Note each line in the data holding the string "click" and report it.

Task material Block Start

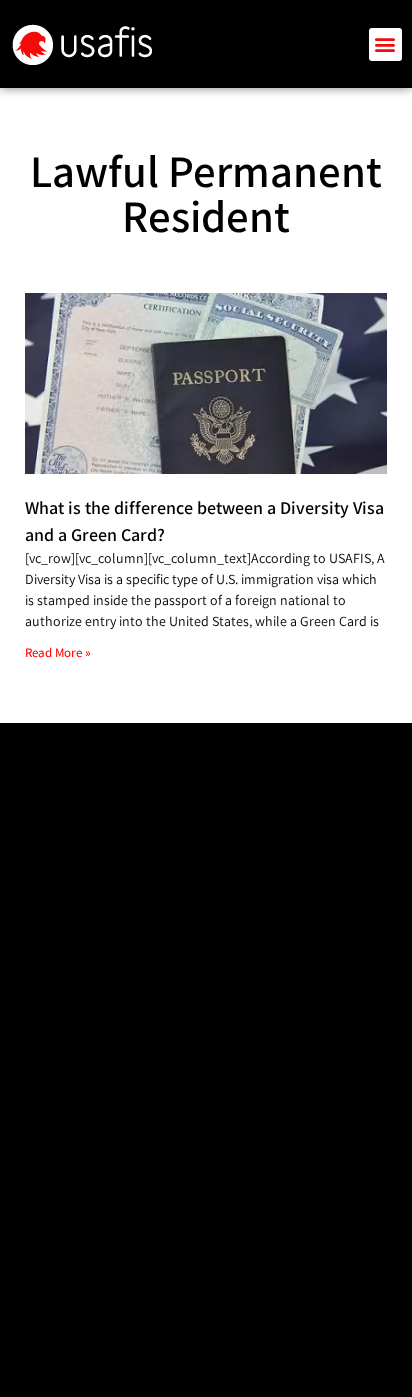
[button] (385, 44)
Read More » (58, 652)
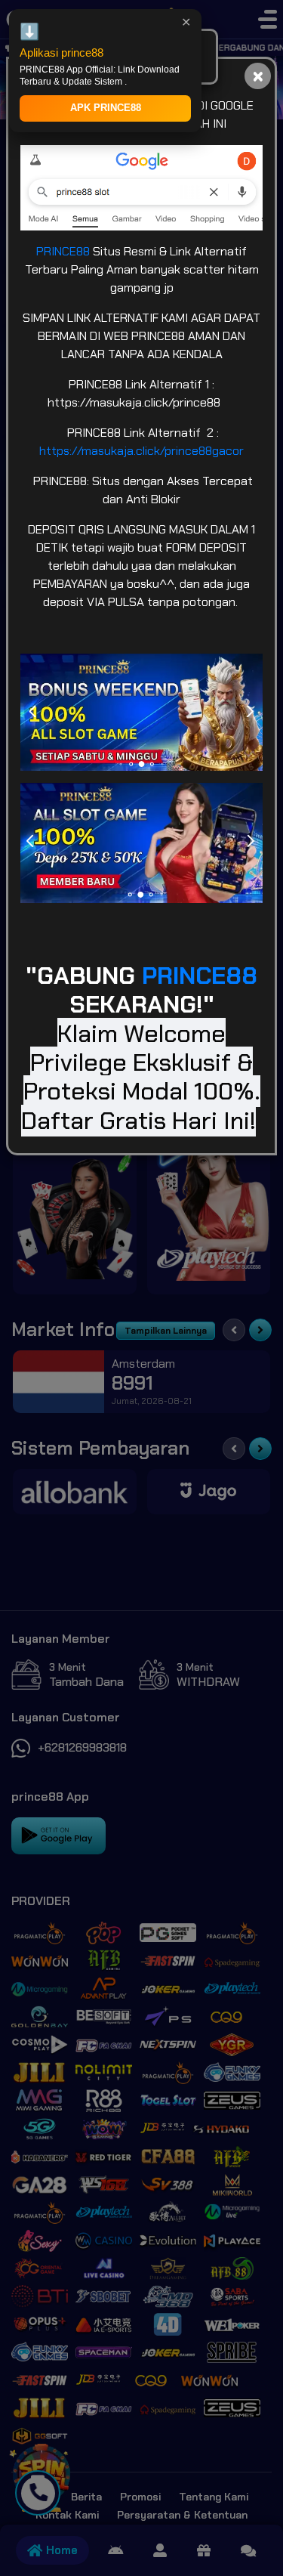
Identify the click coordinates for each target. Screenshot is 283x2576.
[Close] (258, 76)
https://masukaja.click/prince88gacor (141, 451)
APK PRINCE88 (105, 108)
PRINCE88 (64, 251)
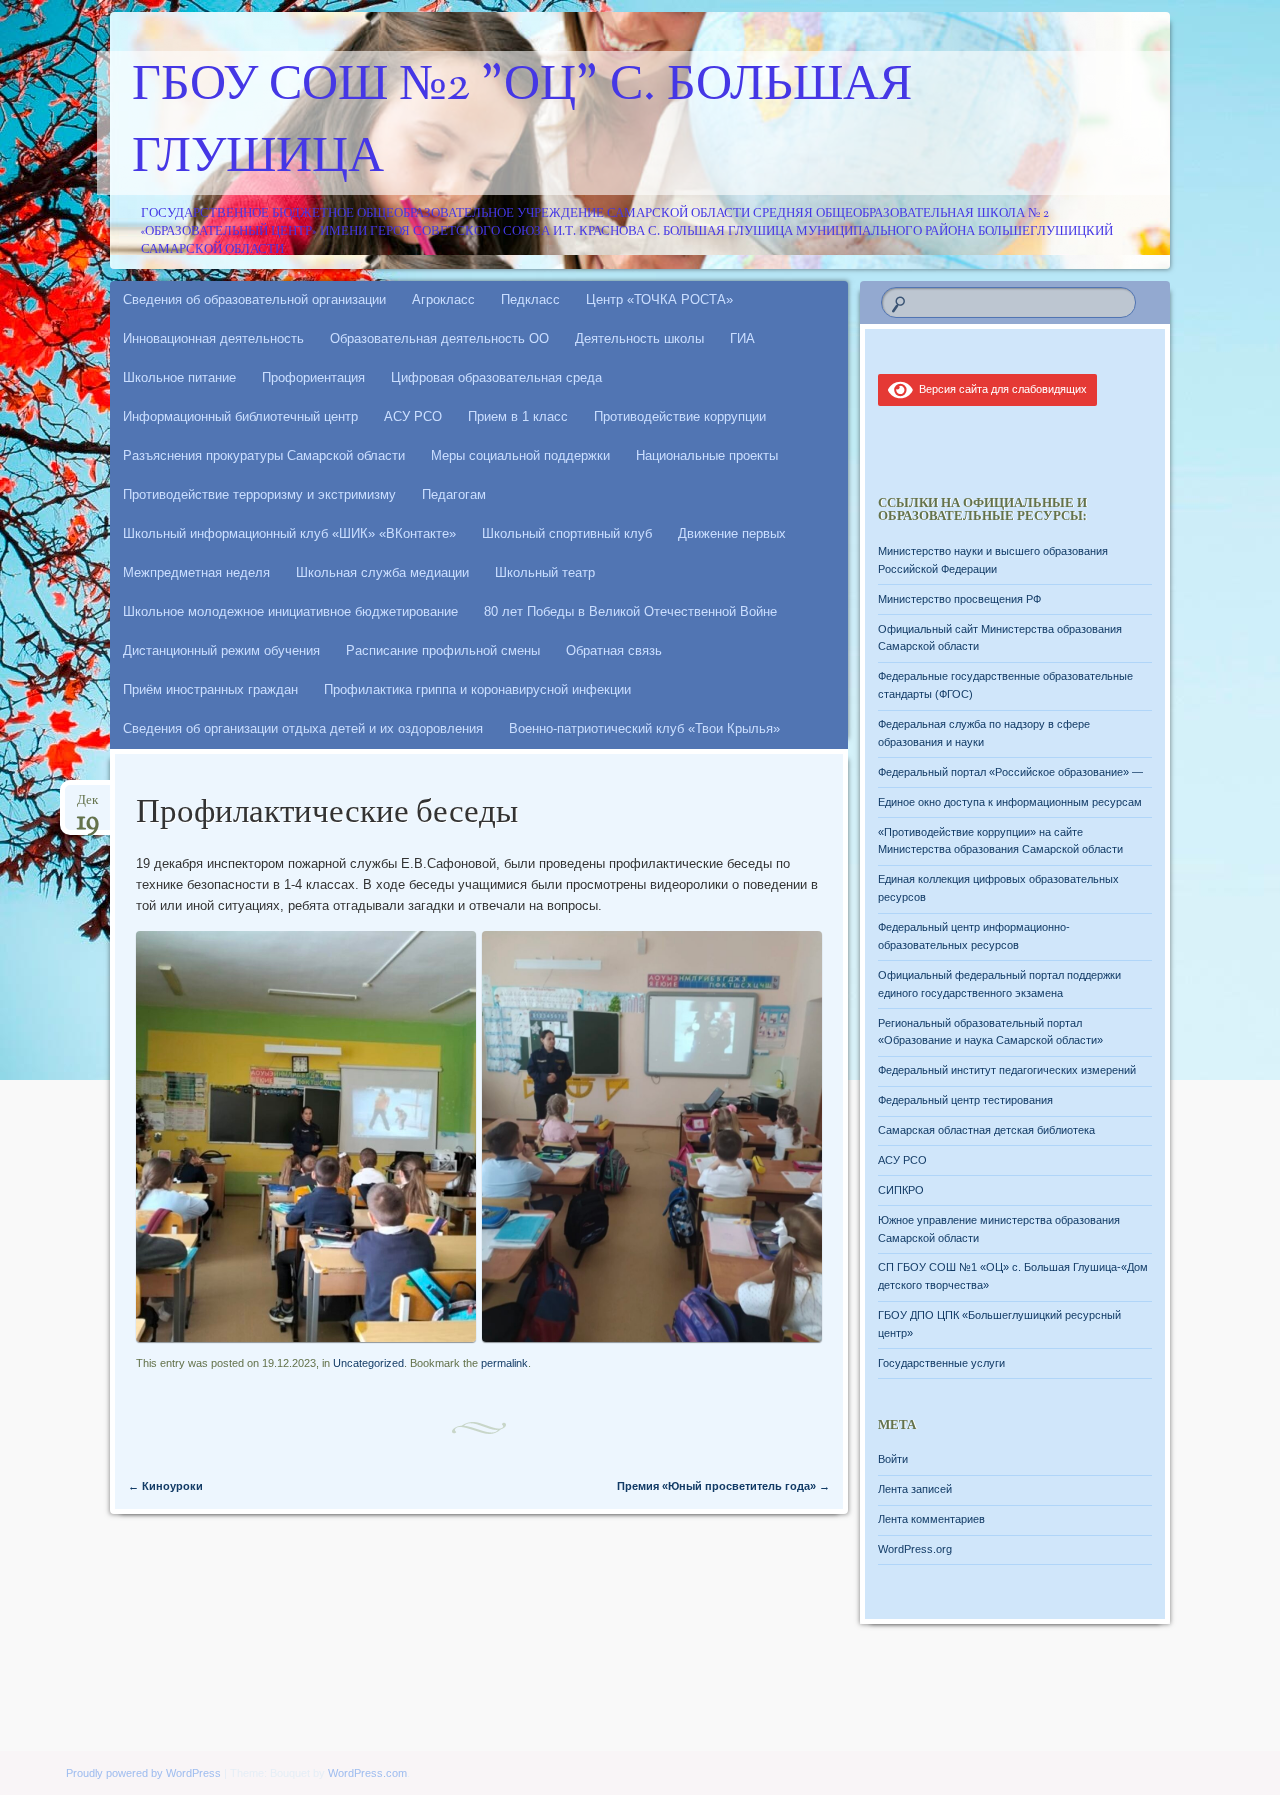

Task material Block End

Exercise response
Identify the click coordinates for each target. Screenshot is 283x2576.
https://masukaja.click/prince88gacor (141, 451)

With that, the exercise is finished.